Matthew Biederman is a restless trans-disciplinary artist working across media and milieus as well as continents and communities. His works have been exploring perception, aesthetics, data systems, media saturation and its politics and positions since the mid nineties. In 1999 he was the recipient of the Bay Area Artist Award in Video by New Langton Arts, and First Place in the Visual Arts category of Slovenia's Break21 festival. He has served as artist-in-residence at a variety of institutions and institutes, including the Center for Experimental Television on numerous occasions, the Wavefarm, and continues to be a resident at CMU's CREATE lab. Since 2007, with Marko Peljhan, he has co-founded the Arctic Perspective Initiative, a non-profit, international group of individuals and organizations, whose goal is to promote the creation of open authoring, communications and dissemination infrastructures for the circumpolar region.
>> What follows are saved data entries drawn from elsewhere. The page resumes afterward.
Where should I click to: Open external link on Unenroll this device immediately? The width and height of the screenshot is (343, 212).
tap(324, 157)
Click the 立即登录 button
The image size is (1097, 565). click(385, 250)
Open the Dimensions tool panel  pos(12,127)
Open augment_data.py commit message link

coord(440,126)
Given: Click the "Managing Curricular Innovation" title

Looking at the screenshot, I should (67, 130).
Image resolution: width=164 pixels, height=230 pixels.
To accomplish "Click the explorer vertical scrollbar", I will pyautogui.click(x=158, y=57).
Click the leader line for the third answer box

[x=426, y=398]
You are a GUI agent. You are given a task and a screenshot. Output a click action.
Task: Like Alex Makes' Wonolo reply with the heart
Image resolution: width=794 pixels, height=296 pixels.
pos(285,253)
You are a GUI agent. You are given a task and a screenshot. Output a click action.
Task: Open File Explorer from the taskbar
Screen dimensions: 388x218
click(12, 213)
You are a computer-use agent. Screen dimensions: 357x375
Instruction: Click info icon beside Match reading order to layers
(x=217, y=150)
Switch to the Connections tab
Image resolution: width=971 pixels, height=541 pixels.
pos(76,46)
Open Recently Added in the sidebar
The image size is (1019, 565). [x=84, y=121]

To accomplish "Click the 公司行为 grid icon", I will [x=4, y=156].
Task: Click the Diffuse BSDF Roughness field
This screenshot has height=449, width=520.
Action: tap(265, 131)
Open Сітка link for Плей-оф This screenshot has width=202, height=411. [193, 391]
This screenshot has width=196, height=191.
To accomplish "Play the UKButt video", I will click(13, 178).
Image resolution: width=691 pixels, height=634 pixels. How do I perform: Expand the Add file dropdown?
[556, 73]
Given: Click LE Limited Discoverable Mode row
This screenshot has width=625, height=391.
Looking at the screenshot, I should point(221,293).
His performance, tactical, installation and media works have been featured at many festivals around the world such as the 11th Lyon Biennial, the 1st Bienniale Internationale d'art Numerique (CA), 2nd Quebec Trienniale (CA), SCAPE Bienniale of Public Art (NZ), Sonic Acts (NL), Kontraste (AT), FILE (BR), Elektra (QC) and many, more.

His work is supported through the Canada Council for the Arts and the Counsel des Artes et Lettres du Québec (CALQ). 

Biederman is currently represented by Art45 and lives and works in Montreal, Quebec.